Keempat, penegakan supremasi hukum dan pemberantasan korupsi total. Hukum yang tegas dan berlaku sama bagi semua pihak, merupakan fondasi utama lahirnya suatu tatanan masyarakat yang adil dan makmur. Namun penegakan hukum di Indonesia masih jauh dari ideal. Banyak kasus besar yang terhenti di tengah jalan atau berakhir dengan vonis ringan.
Di sisi lain, Indonesia menduduki ranking tertinggi sebagai negara terkorup di Asia dan berada pada peringkat 102 dari 180 negara versi Transparency International. Kondisi ini sungguh memprihatinkan dan menjadi salah satu hambatan utama bagi upaya industrialisasi serta kemajuan bangsa secara keseluruhan. Sebab korupsi, kolusi, dan nepotisme telah menimbulkan kerugian triliunan rupiah yang seharusnya bisa digunakan untuk program pembangunan rakyat dan negara.
Menyadari persoalan ini, penting bagi penyelenggara negara di segala level untuk meningkatkan transparansi, akuntabilitas, serta penegakan hukum yang tegas dalam pemberantasan korupsi. Rakyat sudah lelah dengan kasus besar yang tak kunjung tuntas sementara pejabat lama kembali merajalela. Suara mereka terlalu sering tidak terdengar oleh telinga para elite yang sibuk berkuasa dan berebut harta. Namun ingat, semua kejayaan dan keruntuhan sebuah peradaban berawal dari sebuah titik klimaks di mana rakyat kehilangan habis kesabaran.
Andai momentum ini tiba di Indonesia, kekacauan sosial politik akan mengguncang bangsa berikutnya dan peluang emas pembangunan akan sirna total, bahkan untuk jangka panjang. Para koruptor kelas kakap pun akan ikut jungkir balik bersama runtuhnya sendi-sendi Negara Kesatuan Republik Indonesia. Maka dari itu, semua elemen bangsa wajib bersatu padu memberantas korupsi demi Indonesia masa depan yang lebih baik.
Kelima, revitalisasi sektor pertanian dan optimalisasi potensi kelautan.
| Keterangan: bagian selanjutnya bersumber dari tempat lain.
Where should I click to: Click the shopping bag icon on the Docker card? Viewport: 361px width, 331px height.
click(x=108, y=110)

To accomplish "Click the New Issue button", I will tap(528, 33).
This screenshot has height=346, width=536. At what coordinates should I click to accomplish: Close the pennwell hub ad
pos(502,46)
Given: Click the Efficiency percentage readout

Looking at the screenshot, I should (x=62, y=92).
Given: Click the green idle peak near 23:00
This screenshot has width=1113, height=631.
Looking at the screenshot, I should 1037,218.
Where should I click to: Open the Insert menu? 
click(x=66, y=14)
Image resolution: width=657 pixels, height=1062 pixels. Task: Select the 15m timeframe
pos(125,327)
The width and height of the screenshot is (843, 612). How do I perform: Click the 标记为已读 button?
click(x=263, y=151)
Meski beragam teori menyebutkan bahwa negara agraris hanya akan tertinggal perkembangannya di era industri modern, bukan berarti pertanian tidak boleh dijadikan sektor andalan. Namun tentu tidak cukup sekadar berorientasi pada swasembada pangan semata, karena akan ada batas produktivitas yang dicapai pada suatu saat.
Poin pentingnya jauh ke depan, Indonesia perlu menjadikan pertanian lebih modern melalui digitalisasi dan otomasi dengan beragam inovasi teknologi seperti hydroponic system atau penggunaan drone dan sensor cerdas. Demikian halnya di sektor peternakan yang masih belum optimal, padahal peluang untuk menjadi lumbung hewani global sesungguhnya terbuka lebar.
Terkait potensi kelautan, strategi pengelolaannya perlu lebih komprehensif, tidak sekedar menjadi "tukang parkir" kapal dan tanker asing. Sebab, kekayaan hutan mangrove, terumbu karang, hingga biota laut yang ada di perairan Indonesia sangatlah melimpah sebagai negara kepulauan terbesar di dunia. Jika dikelola dengan konsep ekonomi biru, potensinya bahkan melampaui tambang minyak dan gas.